# [EXTRAIT DU DOCUMENT]

Cette expulsion est, de ce que l’on sait, la première utilisation du délit d’introduction et maintien dans un local à usage d’habitation ou à usage commercial, agricole ou professionnel à l’aide de manœuvres, de menaces, de voies de fait ou de contrainte contre un squat bien après son ouverture, en pleine procédure devant le juge de proximité. Cette expulsion a abouti sur un placement en CRA.
Communiqué initialement paru sur https://www.instagram.com/en_gare_de_montreuil/
C’est dans un état de choc, mais de combativité, que nous dénonçons l’expulsion du En Gare de ses locaux situés au 81 rue Michelet à Montreuil le 23 mai 2024, aux alentours de 7 heures du matin par un important dispositif policier. Le projet En Gare est né d’une volonté de jeunes de quartiers Montreuillois de sortir des cadres étroits auxquels ils sont souvent assignés. Nous avons choisi de créer une dynamique de solidarité autonome et construire des perspectives d’émancipation collective à travers la construction d’un espace de vie, d’accueil, d’activités et d’organisation.
Cette opération de police surprise et massive intervient alors que l’association était dans l’attente du délibéré de justice devant être communiqué fin juin et statuer sur une expulsabilité potentielle. C’est donc hors du cadre de la procédure que cette opération policière a été lancée et a conduit par un usage disproportionné de la force, non seulement nous a expulsé hors des locaux ainsi que l’ensemble des collectifs installés dans ce lieu mais également à conduire en garde à vue tous les habitants hébergés présents sur place, soit plus d’une dizaine de personnes !
C’est désormais 10 d’entre elles, gardées à vue l’ensemble de la journée, qui se sont vus assigner des OQTF (Obligation de quitter le territoire français) et une IRTF (Interdiction de retour sur le territoire français). Une autre est désormais placées en rétention administrative, menacées d’être envoyées en Centre de rétention administrative avant une possible expulsion. Ces centres sont des lieux de privation de liberté dénoncés par les concernés et les ONG.

# [ENTRÉES FOURNIES]

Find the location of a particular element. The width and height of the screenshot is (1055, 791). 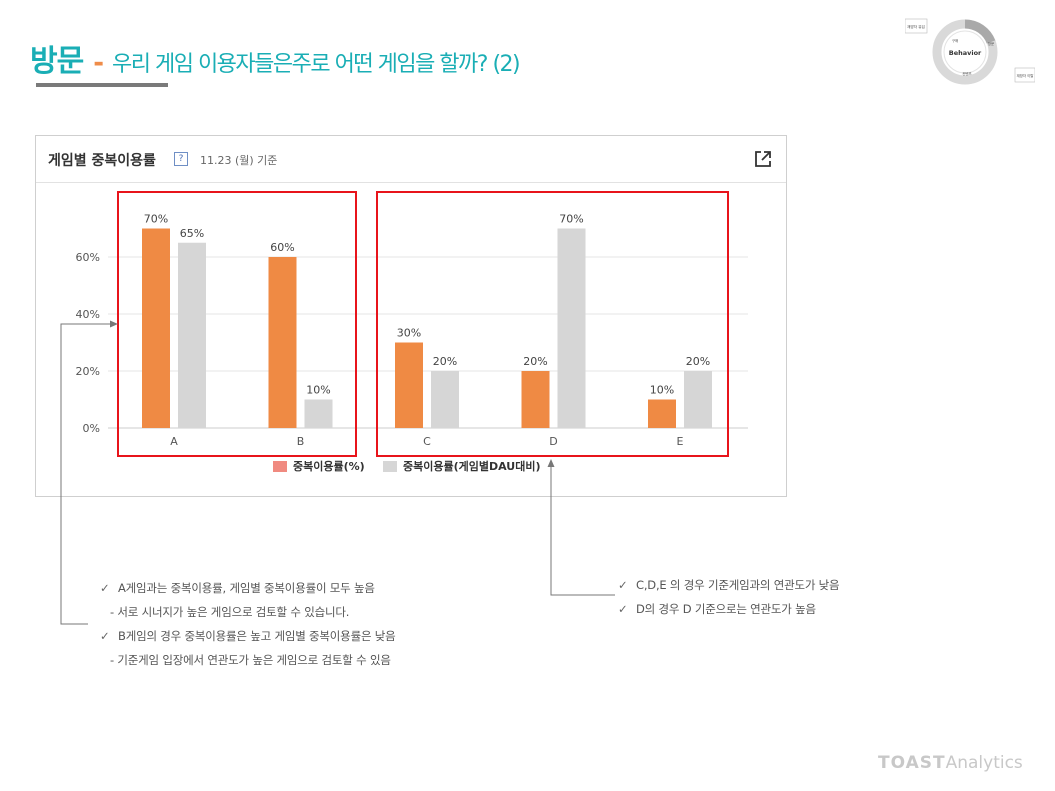

x-tick-label: A is located at coordinates (174, 442).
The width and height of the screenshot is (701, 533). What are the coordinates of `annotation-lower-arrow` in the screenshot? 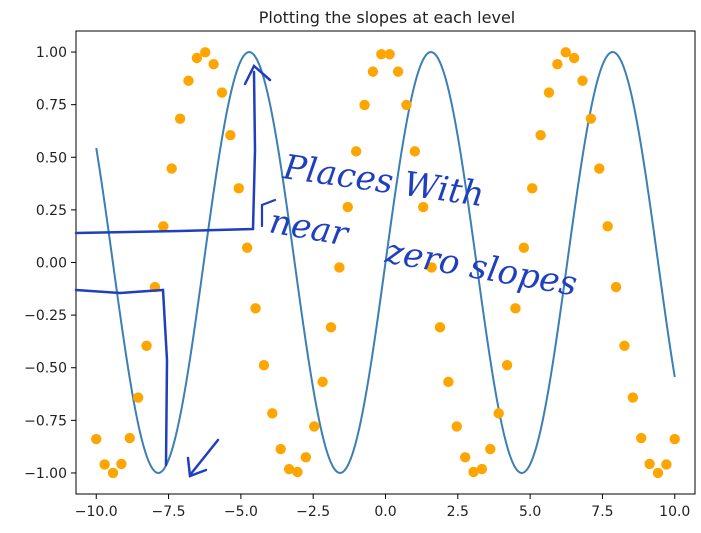 It's located at (204, 458).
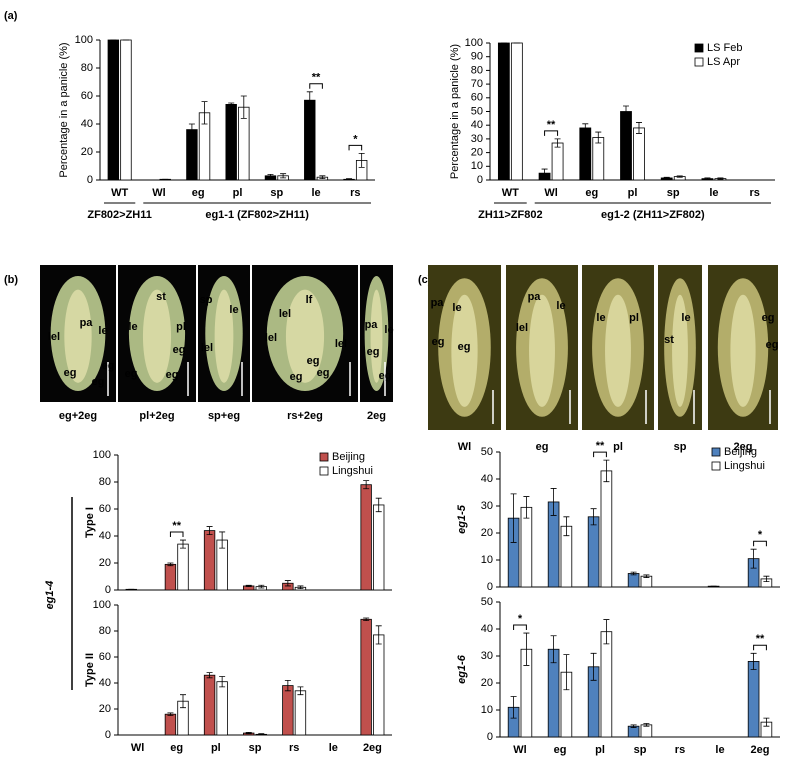 This screenshot has width=791, height=761. Describe the element at coordinates (487, 656) in the screenshot. I see `y-tick-label: 30` at that location.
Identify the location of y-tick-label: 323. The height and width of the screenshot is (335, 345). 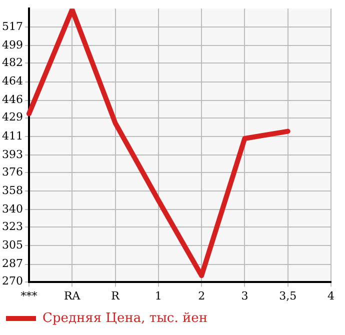
(12, 227).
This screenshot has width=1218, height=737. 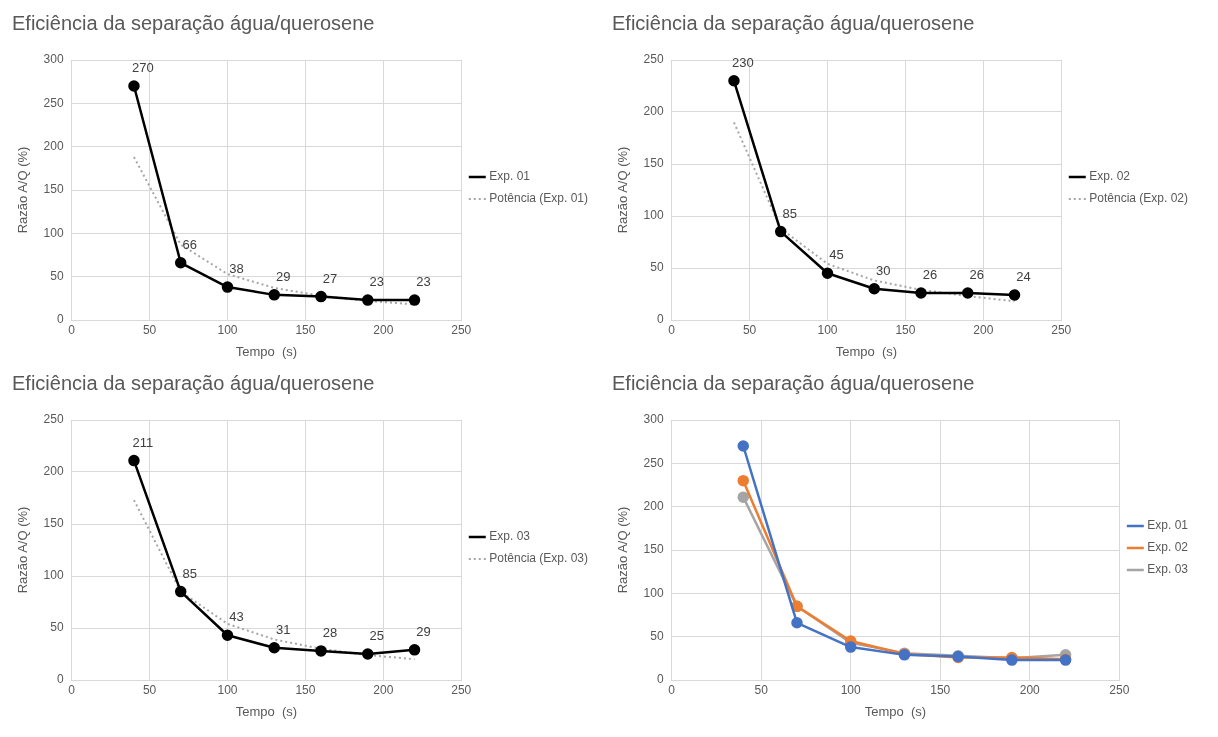 I want to click on data-label: 30, so click(x=884, y=270).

# [CONSIGNE 1]
Répondez aux questions suivantes d'après le communiqué sur l'expulsion du En Gare :
(a) À quelle adresse se trouvaient les locaux du En Gare ?
(b) À quel moment le délibéré de justice devait-il être communiqué ?
(c) Combien de personnes se sont vu assigner des OQTF et une IRTF ?
# [CONSIGNE 2]
Énumérez tous les moyens par lesquels, selon le communiqué, le délit d'introduction et maintien dans un local peut être commis.
# [CONSIGNE 3]
D'après le communiqué, pourquoi l'opération policière a-t-elle été lancée hors du cadre de la procédure ? Répondez en une à trois phrases.

# [RÉPONSE 1]
(a) Au 81 rue Michelet à Montreuil.
(b) Fin juin.
(c) 10 personnes.

# [RÉPONSE 2]
Les manœuvres, les menaces, les voies de fait et la contrainte.

# [RÉPONSE 3]
L'association attendait encore le délibéré de justice, qui devait être communiqué fin juin et statuer sur une expulsabilité potentielle. L'opération est donc intervenue avant cette décision.